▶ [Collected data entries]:
• • • •

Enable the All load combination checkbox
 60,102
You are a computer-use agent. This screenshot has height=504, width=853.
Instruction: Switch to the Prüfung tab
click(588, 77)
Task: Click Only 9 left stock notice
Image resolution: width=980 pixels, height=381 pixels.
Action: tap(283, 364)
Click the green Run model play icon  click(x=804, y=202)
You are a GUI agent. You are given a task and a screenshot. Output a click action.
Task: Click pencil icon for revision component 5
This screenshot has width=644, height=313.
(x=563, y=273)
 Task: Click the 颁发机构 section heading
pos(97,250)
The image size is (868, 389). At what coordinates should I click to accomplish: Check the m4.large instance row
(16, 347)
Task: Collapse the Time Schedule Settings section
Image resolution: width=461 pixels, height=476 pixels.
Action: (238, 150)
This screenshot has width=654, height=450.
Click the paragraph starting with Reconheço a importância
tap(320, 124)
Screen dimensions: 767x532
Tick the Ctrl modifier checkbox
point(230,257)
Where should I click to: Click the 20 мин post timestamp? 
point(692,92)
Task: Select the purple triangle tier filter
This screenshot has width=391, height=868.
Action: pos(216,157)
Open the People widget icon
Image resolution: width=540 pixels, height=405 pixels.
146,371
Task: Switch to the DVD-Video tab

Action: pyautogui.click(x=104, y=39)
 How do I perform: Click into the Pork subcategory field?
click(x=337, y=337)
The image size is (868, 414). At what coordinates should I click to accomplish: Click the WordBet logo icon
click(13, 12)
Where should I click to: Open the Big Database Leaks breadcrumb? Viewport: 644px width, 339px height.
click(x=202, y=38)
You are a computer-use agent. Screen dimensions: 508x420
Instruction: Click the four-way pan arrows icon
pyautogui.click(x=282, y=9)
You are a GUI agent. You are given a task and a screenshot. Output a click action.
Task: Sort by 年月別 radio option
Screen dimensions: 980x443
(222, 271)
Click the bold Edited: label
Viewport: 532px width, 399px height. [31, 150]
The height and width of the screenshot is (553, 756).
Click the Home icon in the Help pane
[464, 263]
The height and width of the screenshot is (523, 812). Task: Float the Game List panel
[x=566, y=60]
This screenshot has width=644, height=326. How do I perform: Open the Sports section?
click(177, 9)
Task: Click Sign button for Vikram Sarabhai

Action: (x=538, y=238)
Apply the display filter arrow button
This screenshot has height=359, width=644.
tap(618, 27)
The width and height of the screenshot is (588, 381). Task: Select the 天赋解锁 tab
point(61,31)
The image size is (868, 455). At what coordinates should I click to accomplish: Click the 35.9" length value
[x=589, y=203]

• • • •

▶ [Work task]:
Starting at the line above that contains "Task: Click Only 9 left stock notice", write out each line exactly until the line that contains "This screenshot has width=654, height=450." has been written, and stop there.

▶ [Task solution]:
Task: Click Only 9 left stock notice
Image resolution: width=980 pixels, height=381 pixels.
Action: tap(283, 364)
Click the green Run model play icon  click(x=804, y=202)
You are a GUI agent. You are given a task and a screenshot. Output a click action.
Task: Click pencil icon for revision component 5
This screenshot has width=644, height=313.
(x=563, y=273)
 Task: Click the 颁发机构 section heading
pos(97,250)
The image size is (868, 389). At what coordinates should I click to accomplish: Check the m4.large instance row
(16, 347)
Task: Collapse the Time Schedule Settings section
Image resolution: width=461 pixels, height=476 pixels.
Action: (238, 150)
This screenshot has width=654, height=450.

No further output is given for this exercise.